Roger Federer edged out Jo-Wilfred Tsonga 7-6(5) 4-6 7-5 to reach the quarter-finals in Halle as he searches for a 10th title. 

 

The nine-time champion didn’t have it all his own way against the dangerous Frenchman as he edge to victory to reach the last eight.

A crucial break in the eleventh game sealed the win for Federer as he had his first test on a grass court in 2019 as he bids for a 10th title.

Tomorrow, Federer will face Roberto Bautista Agut in the last eight.

Today would test Federer’s grass-court ability as he was up against a player that had beaten him on grass before and was capable of outpowering him.

There were signs of that early on in the match as Tsonga used his first serve to dominate play and cause trouble for the nine-time champion.

It wasn’t only on serve that the Frenchman looked comfortable as he even created two break points on the Federer serve early on.

However some short and sharp points for the 37 year-old sealed a crucial hold of serve as he looked to build on his first round win over Millman.

After saving set point with a big serve down the middle, Tsonga felt confident in his game as a first set tiebreak loomed between the pair.

Despite leading by the early mini-break, Tsonga had become too predictable with his serving patterns and Federer used his experience to take advantage.

A mini-break of his own and another big serve sealed the deal for Federer as he took the tiebreak 7-5 in 50 minutes.

The consensus was that the opening set was crucial in Tsonga’s chances of getting a much-needed win and that’s what it turned out to be as he had lost the momentum.

Another serve out wide became too regular for Federer on return as he smashed home a forehand winner for the break in the first game.

However it was too late to rule out Tsonga just yet, remember he did overturn a two set deficit against Federer eight years ago at Wimbledon.

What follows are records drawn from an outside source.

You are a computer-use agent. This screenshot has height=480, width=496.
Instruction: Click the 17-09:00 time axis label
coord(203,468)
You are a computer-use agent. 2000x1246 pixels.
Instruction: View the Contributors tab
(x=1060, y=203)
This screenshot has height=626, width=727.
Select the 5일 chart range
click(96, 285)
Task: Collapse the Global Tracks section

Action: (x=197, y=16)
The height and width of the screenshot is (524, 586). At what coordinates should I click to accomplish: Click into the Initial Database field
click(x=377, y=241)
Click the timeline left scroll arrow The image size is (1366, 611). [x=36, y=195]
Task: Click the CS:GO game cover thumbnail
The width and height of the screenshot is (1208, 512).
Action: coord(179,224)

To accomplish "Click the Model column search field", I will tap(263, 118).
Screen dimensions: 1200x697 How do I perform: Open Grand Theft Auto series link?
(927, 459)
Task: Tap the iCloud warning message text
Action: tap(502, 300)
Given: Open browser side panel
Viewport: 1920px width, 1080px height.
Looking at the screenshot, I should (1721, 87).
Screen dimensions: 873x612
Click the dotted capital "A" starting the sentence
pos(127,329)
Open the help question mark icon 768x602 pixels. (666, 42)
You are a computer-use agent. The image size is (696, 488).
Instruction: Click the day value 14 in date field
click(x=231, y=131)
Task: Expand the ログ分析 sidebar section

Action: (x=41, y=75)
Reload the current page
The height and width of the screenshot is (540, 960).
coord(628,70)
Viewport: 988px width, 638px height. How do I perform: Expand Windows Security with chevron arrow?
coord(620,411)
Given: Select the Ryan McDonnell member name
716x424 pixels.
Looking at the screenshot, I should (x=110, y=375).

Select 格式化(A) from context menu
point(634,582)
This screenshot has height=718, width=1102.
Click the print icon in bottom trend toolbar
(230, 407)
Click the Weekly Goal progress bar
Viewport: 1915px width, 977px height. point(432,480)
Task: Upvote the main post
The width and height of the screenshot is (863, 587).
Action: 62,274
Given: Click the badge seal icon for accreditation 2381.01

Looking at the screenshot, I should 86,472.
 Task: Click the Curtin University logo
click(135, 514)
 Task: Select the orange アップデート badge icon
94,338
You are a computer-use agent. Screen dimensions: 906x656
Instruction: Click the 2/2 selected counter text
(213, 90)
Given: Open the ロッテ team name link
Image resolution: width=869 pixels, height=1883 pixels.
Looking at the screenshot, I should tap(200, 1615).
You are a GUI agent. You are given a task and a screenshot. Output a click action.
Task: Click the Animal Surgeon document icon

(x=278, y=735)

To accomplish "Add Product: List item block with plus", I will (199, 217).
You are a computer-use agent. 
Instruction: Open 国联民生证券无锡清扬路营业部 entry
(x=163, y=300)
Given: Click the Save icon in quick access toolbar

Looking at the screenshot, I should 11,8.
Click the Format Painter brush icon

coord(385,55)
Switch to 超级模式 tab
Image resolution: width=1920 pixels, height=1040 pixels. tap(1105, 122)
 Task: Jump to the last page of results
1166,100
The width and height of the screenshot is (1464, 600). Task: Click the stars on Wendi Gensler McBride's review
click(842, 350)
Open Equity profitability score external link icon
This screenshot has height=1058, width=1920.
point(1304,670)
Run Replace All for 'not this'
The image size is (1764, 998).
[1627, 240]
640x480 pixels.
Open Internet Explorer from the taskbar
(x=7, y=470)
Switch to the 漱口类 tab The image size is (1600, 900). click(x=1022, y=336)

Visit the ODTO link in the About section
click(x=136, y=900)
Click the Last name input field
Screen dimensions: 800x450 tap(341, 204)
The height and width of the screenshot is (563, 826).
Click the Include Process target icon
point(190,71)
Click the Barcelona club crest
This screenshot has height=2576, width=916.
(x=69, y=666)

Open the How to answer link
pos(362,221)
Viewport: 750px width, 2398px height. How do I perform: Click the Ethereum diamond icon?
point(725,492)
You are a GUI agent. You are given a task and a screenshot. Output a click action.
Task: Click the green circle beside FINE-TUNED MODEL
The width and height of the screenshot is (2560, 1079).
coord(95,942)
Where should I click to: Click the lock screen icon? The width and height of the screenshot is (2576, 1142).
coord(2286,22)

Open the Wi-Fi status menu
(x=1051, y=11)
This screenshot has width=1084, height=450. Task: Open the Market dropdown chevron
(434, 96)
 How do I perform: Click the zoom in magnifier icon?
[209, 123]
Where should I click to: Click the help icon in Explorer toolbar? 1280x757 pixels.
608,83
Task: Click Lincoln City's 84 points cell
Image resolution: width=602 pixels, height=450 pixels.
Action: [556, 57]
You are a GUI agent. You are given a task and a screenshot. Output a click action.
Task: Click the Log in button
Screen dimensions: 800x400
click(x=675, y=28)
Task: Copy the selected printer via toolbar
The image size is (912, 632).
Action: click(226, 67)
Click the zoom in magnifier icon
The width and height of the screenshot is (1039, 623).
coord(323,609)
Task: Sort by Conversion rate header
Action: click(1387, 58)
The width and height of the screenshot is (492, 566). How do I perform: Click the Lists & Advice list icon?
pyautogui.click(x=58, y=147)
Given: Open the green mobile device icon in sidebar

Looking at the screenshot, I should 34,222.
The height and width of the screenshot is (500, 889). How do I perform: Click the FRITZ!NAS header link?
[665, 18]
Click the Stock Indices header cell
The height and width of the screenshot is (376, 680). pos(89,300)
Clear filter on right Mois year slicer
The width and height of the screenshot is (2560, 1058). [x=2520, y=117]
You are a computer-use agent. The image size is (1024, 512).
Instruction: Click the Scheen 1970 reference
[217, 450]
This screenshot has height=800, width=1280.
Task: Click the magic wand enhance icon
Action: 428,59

These memories are still in Tsonga’s memory today and after pressurising Federer, he finally earned his reward as the Swiss couldn’t handle a powerful forehand as he conceded the break advantage.

There was a new-found aggression about Tsonga towards the end of the second set as the momentum was now with him.

Some stunning forehands had Federer on the ropes and a break in the last game secured the set as this match would be heading to a deciding set.

The momentum was firmly with the Frenchman as he created a few break points to put the nine-time champion under pressure.

For Federer now, he had to raise his level as Tsonga was now dominating the majority of the rallies with his powerful forehand.

Despite the opportunities though, the world number 77 couldn’t convert and would eventually be punished as the top seed pounced in the big moment.

Some smart returning saw a break in 11th game and a hold to 30 sealed the win as he reaches the quarter-finals in what was a big test.

Next up for Federer in his bid to win a 10th title is Roberto Bautista Agut tomorrow.